«Bravissimi». «Anche voi» La Lega tratta con se stessa solo sorrisi tra Luca ed Erika
ROMA «Non cerco la rissa». Il presidente Luca Zaia, che accanto alle Memorie di Adriano tiene sempre sul comodino i precetti del Mahatma Gandhi, lo ripete spesso. Ma altro che rissa: col ministro Erika Stefani corre il rischio di rilassarsi troppo, di sconfinare nel buonismo tanto inviso proprio alla Lega. Le strette di mano, i sorrisi, i cenni d’intesa, va bene.
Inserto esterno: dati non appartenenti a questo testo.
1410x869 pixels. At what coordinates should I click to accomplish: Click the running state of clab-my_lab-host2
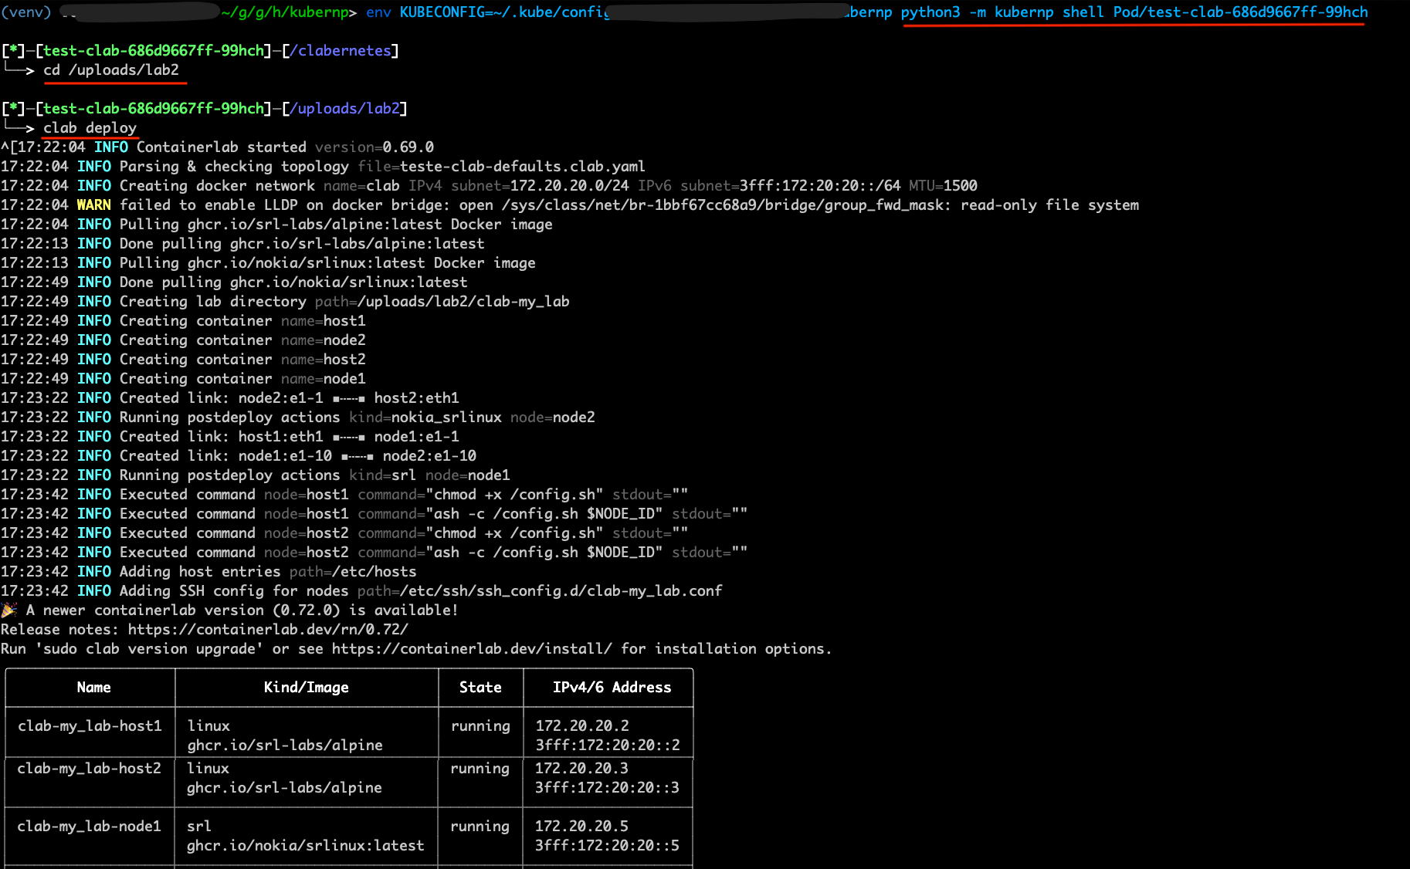pos(480,768)
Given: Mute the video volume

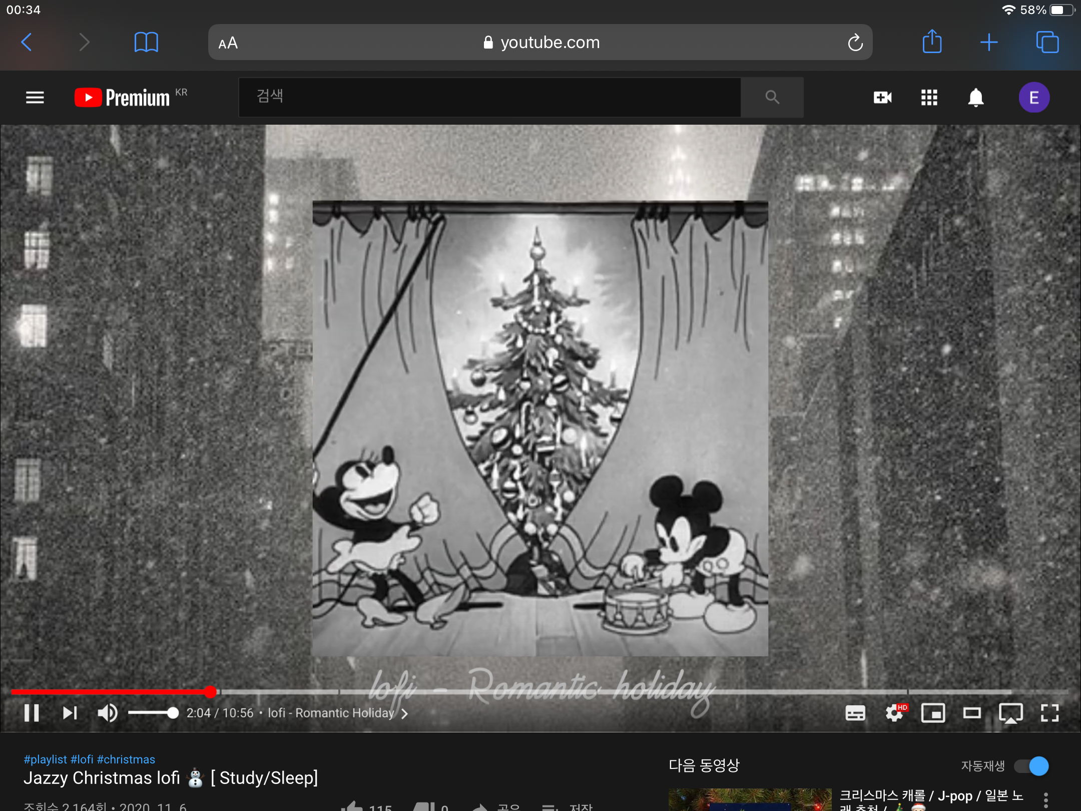Looking at the screenshot, I should tap(107, 713).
Ma perfino il lessico dei due ieri era perfettamente sovrapponibile. «E’ una giornata storica» dice Zaia; «Epocale» gli fa eco Stefani. «A ciascuno l’autonomia che gli spetta, come diceva Einaudi» avverte Zaia; «Tagliata su misura, un abito sartoriale» lo rassicura Stefani. «Ora si torna al lavoro, pancia a terra» proclama Zaia; «C’è molto tempo da recuperare, ventre a terra» promette Stefani, giusto svariando un po’ sui sinonimi. Insomma, se non ce la si fa stavolta, col Carroccio al 20% nei Comuni, al 30% in Veneto, saldamente al timone della Regione, copilota al Governo, insediato - con una veneta - nel ministero chiave degli Affari regionali... (per inciso: ieri in via della Stamperia si aggirava pure Roberto Calderoli, che fu predecessore della Stefani, forse per qualche consiglio).
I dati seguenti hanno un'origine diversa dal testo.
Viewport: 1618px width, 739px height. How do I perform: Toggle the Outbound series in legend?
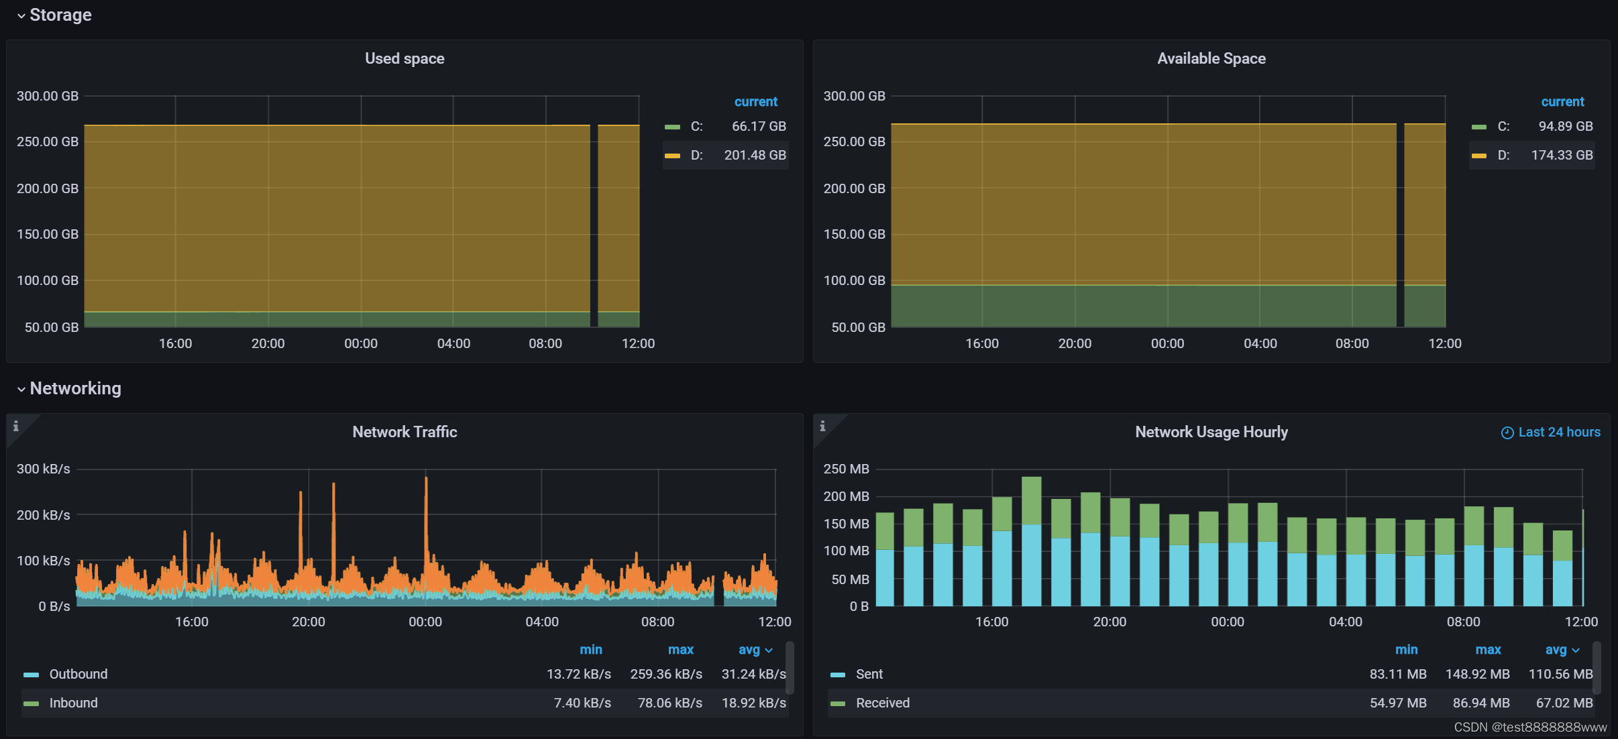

Di sicuro i tempi del sottosegretario dem Gianclaudio Bressa, che pure ha sempre avuto con Zaia un rapporto istituzionale correttissimo non a caso poi sfociato nella pre-intesa quadro da cui oggi può riprendere il confronto tra Stato e Regione, sono lontanissimi. I tempi del referendum «assolutamente inutile», di Zaia «che alza fumo» e «fa solo propaganda» e «va contro l’Unità nazionale». E il presidente non fa nulla per nasconderlo: «Il governo precedente ci ha impugnato il referendum davanti alla Consulta, ha promosso i ricorsi al Tar... Oggi incontriamo un ministro che ci accoglie a braccia aperte: Stefani è stata una grande sostenitrice del referendum ed ora è un ministro molto attivo e performante, con lei stiamo concretizzando quel progetto che per qualcuno era populista e senza arte né parte». Ogni riferimento a Bressa e al Pd è assolutamente non casuale.
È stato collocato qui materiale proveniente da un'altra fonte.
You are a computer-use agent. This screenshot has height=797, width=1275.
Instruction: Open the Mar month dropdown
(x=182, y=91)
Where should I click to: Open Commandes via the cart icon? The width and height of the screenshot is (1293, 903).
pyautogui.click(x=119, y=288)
Difficile per il ministro, dopo una simile introduzione, così ricolma di stima, marcare un’autonomia dall’autonomia. Anche perché Zaia, che ieri è sembrato dare le carte al tavolo, ha sempre pronto il kit per testare il grado di veneticità del suo interlocutore: «Dovrò dimostrarla lavorando tanto e facendo lavorare tanto, come si usa dire di noi - sorride Stefani - la partita dell’autonomia è davvero affascinante, non solo sul piano politico ma anche giuridico. Per fortuna sono avvocato, ho gli strumenti necessari per affrontare una partita così complessa». Prima il Veneto, anche nell’agenda degli incontri? «Guardi, io mi spoglio delle mie vesti di veneta e di leghista e le dico che, effettivamente, il Veneto, dopo un lavoro bellissimo, messo a punto da personalità notevolissime, ha formulato una richiesta basata su un consenso popolare fortissimo, plebiscitario. E dunque da qui partiamo, anche perché questa legislatura sarà particolarmente caratterizzata da un’azione di governo che interpreta la volontà popolare». E Zaia subito si muove a difesa: «E’ fuor di dubbio che il Veneto si sia mosso nella notte dei tempi, tutti ci riconoscono di essere gli apripista». Avanti tutta dunque e ieri s’è scritto l’inizio di questo nuovo capitolo. Com’è andata? «Ottimamente» per Stefani. «Un incontro positivissimo» conferma Zaia.